Маргарет Уитли: Всем необходимо задуматься, какое место игра занимает в нашей жизни и почему мы так часто отходим от игровых принципов, когда занимаемся бизнесом. Жизнь поражает своим богатством и многообразием, а все живое обладает невероятным творческим потенциалом. Это надо заимствовать организациям с маленькими коробками-офисами и запуганными сотрудниками. И мы приходим в такие компании, чтобы возместить недостаток творческого начала, тех огромных возможностей, ключом к которым изначально владел только маленький процент людей.
В контексте этого положения об игре в организации, игре на рабочем месте, вы также говорили о праве человека на ошибку. Это что-то новое. Ведь все люди очень боятся совершать ошибки. Все хотят, чтобы у них получалось все с первого раза. Такая у многих позиция. Что вы думаете по этому поводу?
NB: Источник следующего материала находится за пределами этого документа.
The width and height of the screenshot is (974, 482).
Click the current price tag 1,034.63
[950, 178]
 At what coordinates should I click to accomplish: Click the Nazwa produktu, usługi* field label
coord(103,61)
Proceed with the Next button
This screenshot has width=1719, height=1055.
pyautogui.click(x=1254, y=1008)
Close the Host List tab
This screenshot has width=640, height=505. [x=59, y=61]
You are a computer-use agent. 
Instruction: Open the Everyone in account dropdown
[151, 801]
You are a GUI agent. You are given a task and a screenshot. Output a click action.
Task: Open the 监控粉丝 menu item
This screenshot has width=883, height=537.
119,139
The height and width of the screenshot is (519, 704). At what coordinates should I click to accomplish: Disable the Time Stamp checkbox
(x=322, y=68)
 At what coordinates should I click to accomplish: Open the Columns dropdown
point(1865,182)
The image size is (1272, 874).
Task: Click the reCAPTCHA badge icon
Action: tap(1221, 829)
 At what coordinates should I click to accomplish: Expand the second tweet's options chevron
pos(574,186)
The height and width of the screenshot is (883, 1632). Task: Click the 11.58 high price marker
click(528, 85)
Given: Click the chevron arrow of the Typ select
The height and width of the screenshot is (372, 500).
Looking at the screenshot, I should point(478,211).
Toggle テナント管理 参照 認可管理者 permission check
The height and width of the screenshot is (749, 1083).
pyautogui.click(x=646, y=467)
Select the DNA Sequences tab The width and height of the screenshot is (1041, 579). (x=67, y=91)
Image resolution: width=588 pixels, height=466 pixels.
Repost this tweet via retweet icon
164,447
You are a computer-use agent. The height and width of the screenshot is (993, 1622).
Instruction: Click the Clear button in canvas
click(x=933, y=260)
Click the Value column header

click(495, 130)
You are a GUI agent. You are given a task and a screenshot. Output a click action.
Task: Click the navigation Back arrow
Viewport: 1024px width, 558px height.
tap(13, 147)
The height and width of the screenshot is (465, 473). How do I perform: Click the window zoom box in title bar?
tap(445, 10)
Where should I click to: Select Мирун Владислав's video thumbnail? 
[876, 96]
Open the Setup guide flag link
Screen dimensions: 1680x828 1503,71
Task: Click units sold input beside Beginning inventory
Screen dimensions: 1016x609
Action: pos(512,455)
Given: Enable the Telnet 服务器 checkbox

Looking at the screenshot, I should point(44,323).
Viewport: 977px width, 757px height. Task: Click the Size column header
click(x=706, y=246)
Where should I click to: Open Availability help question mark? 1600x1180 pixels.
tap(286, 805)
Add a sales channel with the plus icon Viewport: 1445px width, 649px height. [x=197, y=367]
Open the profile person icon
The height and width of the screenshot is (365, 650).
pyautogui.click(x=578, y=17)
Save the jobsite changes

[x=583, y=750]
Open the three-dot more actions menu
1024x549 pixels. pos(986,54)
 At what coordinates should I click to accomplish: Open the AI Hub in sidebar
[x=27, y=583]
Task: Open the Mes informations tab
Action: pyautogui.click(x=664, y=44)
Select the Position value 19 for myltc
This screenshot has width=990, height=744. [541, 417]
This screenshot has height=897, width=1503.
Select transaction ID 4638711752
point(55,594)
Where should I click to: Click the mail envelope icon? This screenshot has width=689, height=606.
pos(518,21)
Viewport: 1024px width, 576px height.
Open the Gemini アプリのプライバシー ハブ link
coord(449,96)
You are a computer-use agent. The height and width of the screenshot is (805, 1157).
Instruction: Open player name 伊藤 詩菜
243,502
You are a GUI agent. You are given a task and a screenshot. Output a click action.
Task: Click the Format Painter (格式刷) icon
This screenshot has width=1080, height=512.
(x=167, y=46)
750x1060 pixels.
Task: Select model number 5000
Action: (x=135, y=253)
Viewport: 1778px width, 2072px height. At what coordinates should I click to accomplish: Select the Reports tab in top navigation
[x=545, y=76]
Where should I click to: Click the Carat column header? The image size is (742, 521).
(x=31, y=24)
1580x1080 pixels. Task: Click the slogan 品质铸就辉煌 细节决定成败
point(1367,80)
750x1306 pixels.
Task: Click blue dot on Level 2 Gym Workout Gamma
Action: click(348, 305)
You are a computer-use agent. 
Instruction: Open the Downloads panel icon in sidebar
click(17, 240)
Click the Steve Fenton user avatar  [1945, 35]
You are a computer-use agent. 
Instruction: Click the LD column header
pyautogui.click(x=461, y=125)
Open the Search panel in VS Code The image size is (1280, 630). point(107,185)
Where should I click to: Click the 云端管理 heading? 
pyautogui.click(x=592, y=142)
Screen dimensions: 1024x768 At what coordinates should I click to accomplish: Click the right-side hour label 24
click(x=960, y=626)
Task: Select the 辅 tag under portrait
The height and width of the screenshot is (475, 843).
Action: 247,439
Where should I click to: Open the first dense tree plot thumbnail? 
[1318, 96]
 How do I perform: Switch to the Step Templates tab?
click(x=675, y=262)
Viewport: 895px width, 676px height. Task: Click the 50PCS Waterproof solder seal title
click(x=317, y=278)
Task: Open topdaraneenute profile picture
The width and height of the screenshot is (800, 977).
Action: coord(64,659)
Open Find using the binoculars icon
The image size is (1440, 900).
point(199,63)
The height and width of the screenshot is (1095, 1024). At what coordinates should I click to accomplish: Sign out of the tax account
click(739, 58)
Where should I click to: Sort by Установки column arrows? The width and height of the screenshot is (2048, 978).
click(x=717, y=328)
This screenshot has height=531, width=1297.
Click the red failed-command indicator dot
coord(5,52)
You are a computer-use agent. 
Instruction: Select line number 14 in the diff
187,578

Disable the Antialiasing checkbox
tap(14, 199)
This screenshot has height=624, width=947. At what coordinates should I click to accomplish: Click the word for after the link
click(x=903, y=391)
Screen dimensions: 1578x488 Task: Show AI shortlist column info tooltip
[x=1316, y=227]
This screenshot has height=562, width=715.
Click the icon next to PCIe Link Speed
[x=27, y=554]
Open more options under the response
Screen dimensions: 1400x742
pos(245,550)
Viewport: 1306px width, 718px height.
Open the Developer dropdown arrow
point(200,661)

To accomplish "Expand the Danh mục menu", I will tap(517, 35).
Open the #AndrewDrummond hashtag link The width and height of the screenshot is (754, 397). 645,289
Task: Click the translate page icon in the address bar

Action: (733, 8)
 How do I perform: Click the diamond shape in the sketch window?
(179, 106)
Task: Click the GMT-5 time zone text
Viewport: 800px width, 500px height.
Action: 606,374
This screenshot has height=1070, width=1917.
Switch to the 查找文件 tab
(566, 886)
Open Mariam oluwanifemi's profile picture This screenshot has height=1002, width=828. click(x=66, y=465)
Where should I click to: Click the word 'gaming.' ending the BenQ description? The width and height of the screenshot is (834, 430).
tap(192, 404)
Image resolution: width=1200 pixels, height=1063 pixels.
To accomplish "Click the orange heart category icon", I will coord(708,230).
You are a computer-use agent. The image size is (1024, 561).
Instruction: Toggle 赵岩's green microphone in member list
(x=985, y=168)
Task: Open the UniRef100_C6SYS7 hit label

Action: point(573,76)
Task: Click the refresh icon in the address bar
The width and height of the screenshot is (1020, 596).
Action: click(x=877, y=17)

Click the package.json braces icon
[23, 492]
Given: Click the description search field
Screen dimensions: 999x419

Майрон Кельнер-Роджерс: У меня есть сын, ему четыре года, и это человек, который знает толк в играх. Я могу долгими часами просто наблюдать за тем, что он делает. Когда я смотрю на его игру, меня переполняет ощущение, что я прикасаюсь к величайшим тайнам мироздания. Когда он начинает играть с какой-нибудь вещью, лежащей перед ним, то может совершенно забыть о ее прямом назначении и начать создавать для нее собственную реальность. Он не боится совершать ошибки. Когда появляется что-то новое, не знакомое для него, он стремится понять это и включить в свою игру.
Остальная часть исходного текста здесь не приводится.